PROMPT: Repeat only the lines running from the beginning of the material through the line that contains "You are a computer-use agent. This".
──────── RECORDS PROVIDED
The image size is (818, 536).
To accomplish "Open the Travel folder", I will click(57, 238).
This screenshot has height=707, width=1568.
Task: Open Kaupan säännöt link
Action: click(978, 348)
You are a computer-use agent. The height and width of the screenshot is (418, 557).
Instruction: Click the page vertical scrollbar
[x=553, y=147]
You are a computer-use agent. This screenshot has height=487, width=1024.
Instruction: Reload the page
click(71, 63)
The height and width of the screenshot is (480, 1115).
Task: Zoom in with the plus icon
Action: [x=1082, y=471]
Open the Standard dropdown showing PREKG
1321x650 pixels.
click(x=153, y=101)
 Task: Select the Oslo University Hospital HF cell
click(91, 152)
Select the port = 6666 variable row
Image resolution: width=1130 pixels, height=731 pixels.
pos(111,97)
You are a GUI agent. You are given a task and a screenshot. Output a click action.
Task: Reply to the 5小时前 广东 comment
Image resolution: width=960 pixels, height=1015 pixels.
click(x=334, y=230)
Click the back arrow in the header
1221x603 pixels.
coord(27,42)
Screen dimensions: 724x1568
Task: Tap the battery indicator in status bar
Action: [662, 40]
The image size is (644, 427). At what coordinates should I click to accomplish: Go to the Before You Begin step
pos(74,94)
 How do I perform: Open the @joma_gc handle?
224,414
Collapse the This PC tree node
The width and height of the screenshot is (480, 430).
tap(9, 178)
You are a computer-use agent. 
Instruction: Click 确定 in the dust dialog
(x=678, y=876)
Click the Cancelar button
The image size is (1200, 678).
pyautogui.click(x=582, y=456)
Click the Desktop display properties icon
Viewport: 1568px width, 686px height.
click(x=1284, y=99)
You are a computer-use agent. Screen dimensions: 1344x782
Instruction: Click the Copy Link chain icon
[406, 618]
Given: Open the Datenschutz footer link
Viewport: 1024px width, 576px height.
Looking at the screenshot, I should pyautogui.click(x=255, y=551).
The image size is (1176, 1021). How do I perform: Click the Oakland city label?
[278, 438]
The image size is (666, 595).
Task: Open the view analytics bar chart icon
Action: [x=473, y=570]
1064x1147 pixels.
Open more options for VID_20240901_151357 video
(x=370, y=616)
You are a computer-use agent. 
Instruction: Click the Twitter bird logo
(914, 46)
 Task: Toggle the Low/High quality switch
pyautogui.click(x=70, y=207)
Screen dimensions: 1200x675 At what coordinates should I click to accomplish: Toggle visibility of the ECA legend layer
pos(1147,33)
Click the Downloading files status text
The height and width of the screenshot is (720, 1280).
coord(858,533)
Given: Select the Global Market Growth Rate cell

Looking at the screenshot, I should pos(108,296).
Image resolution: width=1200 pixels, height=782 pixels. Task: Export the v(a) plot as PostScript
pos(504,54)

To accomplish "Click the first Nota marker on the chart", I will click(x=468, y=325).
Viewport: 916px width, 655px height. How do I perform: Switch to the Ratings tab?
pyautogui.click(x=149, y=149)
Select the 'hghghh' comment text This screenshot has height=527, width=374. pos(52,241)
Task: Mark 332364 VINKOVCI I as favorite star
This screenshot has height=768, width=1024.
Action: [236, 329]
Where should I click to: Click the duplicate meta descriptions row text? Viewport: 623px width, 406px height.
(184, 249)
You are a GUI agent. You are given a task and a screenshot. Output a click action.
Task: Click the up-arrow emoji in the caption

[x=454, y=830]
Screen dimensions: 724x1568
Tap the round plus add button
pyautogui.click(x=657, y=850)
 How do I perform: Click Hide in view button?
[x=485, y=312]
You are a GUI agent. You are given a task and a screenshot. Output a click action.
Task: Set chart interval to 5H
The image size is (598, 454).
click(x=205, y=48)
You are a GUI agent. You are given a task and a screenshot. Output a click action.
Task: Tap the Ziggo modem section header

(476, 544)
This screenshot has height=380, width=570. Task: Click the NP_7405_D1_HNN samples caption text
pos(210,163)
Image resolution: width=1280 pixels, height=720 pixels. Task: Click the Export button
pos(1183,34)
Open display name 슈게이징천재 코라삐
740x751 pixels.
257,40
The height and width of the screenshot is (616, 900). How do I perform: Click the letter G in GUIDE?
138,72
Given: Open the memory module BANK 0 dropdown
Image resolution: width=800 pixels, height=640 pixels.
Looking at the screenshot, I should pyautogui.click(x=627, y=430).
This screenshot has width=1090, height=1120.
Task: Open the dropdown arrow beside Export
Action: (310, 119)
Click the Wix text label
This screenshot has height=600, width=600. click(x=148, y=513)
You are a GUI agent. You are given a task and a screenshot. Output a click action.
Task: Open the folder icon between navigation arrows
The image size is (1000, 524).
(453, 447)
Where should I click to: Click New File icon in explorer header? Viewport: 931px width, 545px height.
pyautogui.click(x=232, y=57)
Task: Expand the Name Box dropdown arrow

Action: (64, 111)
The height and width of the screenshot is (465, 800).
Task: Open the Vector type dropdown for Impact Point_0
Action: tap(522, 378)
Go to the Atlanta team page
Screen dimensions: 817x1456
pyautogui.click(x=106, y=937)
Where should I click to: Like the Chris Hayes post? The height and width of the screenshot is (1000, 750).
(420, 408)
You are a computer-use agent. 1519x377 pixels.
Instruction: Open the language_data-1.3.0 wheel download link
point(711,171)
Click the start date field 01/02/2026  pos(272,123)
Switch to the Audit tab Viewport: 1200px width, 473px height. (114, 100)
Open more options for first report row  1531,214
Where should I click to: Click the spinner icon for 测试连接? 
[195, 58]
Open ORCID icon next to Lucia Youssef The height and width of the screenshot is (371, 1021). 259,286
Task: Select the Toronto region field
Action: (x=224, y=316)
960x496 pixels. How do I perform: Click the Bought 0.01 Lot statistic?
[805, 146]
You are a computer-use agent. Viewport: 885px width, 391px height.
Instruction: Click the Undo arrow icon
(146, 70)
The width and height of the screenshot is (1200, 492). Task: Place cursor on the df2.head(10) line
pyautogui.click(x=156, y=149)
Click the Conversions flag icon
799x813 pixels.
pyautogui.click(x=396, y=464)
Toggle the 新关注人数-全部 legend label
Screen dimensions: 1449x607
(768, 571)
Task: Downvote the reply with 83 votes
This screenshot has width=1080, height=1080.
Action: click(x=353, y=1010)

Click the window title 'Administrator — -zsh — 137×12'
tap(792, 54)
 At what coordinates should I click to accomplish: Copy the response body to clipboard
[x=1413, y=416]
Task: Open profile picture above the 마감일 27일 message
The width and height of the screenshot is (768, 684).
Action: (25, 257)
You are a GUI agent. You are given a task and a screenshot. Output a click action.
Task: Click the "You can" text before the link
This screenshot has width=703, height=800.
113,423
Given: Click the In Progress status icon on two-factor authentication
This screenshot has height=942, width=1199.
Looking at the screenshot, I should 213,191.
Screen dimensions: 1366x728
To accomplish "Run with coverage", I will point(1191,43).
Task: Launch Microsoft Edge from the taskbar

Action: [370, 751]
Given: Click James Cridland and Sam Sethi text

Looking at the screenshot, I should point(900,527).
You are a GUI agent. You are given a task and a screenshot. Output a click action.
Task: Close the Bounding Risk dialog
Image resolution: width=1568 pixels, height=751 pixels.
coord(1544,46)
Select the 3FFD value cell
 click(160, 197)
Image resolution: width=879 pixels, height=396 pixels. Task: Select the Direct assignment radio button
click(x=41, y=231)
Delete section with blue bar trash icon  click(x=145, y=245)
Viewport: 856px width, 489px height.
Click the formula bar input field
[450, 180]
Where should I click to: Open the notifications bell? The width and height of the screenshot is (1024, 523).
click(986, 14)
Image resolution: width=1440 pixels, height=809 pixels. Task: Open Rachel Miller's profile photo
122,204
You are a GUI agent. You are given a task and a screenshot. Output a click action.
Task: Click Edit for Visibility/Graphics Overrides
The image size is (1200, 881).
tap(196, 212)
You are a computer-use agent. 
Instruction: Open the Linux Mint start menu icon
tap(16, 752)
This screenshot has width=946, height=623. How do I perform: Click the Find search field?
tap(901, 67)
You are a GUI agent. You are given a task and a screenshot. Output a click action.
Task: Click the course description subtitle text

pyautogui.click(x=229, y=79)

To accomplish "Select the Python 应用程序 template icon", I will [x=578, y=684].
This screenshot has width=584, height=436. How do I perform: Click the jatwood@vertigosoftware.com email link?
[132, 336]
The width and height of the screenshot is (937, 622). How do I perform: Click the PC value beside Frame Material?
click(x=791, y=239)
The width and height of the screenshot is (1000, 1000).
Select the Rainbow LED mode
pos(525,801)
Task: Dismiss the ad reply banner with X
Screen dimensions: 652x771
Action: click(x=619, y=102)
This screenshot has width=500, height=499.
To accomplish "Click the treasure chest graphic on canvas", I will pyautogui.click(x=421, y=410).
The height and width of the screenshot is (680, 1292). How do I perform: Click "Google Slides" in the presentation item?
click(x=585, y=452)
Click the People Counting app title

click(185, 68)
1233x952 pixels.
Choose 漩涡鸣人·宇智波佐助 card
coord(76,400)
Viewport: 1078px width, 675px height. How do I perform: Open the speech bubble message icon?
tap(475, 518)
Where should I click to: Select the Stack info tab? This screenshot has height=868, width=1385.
────────────────
REPLY TO THE EXERCISE:
The image size is (818, 536).
To accomplish "Open the Travel folder", I will click(57, 238).
This screenshot has height=707, width=1568.
Task: Open Kaupan säännöt link
Action: click(978, 348)
You are a computer-use agent. The height and width of the screenshot is (418, 557).
Instruction: Click the page vertical scrollbar
[x=553, y=147]
You are a computer-use agent. This screenshot has height=487, width=1024.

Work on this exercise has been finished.